*DIRECTIONS FOR THIS TASK:*
Look below for the line that has "Detail (41, 1868)". Set down the lines from there through the line that has "[listitem] (41, 424)", exactly as written.

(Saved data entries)
-------

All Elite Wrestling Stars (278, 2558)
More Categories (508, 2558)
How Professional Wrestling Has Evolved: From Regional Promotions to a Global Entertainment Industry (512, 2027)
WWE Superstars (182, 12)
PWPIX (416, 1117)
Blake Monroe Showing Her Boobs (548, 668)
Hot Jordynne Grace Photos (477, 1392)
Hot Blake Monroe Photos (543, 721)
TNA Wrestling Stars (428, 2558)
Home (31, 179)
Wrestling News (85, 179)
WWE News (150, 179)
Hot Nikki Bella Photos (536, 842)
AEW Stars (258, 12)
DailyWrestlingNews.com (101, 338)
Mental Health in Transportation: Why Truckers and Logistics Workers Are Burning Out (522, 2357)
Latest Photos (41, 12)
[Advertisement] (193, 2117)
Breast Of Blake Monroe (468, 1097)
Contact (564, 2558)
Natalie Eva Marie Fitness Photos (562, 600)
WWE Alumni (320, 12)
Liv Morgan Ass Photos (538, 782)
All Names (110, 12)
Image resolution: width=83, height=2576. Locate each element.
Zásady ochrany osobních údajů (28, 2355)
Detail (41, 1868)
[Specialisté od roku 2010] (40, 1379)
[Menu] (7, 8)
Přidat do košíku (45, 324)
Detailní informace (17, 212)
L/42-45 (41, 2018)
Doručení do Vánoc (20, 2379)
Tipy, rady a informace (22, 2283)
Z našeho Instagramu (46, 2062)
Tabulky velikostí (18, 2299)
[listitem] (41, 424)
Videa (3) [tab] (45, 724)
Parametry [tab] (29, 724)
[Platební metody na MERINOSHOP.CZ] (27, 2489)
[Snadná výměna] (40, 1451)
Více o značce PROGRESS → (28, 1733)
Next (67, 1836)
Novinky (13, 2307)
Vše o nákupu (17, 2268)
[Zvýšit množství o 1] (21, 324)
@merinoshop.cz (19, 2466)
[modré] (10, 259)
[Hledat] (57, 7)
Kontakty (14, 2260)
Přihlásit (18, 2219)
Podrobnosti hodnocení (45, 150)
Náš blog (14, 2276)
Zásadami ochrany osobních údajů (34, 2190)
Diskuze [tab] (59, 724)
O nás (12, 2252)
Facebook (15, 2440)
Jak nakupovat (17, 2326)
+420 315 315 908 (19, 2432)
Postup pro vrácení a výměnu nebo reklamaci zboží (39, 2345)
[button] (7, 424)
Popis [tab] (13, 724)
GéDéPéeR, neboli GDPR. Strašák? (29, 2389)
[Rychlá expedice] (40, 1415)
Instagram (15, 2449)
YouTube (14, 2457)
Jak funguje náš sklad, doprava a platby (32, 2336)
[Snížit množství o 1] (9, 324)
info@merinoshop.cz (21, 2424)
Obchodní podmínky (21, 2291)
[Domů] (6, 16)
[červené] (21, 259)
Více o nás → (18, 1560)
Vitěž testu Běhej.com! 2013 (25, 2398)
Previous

-------

*ANSWER TO THE EXERCISE:*
Detail (41, 1868)
[Specialisté od roku 2010] (40, 1379)
[Menu] (7, 8)
Přidat do košíku (45, 324)
Detailní informace (17, 212)
L/42-45 (41, 2018)
Doručení do Vánoc (20, 2379)
Tipy, rady a informace (22, 2283)
Z našeho Instagramu (46, 2062)
Tabulky velikostí (18, 2299)
[listitem] (41, 424)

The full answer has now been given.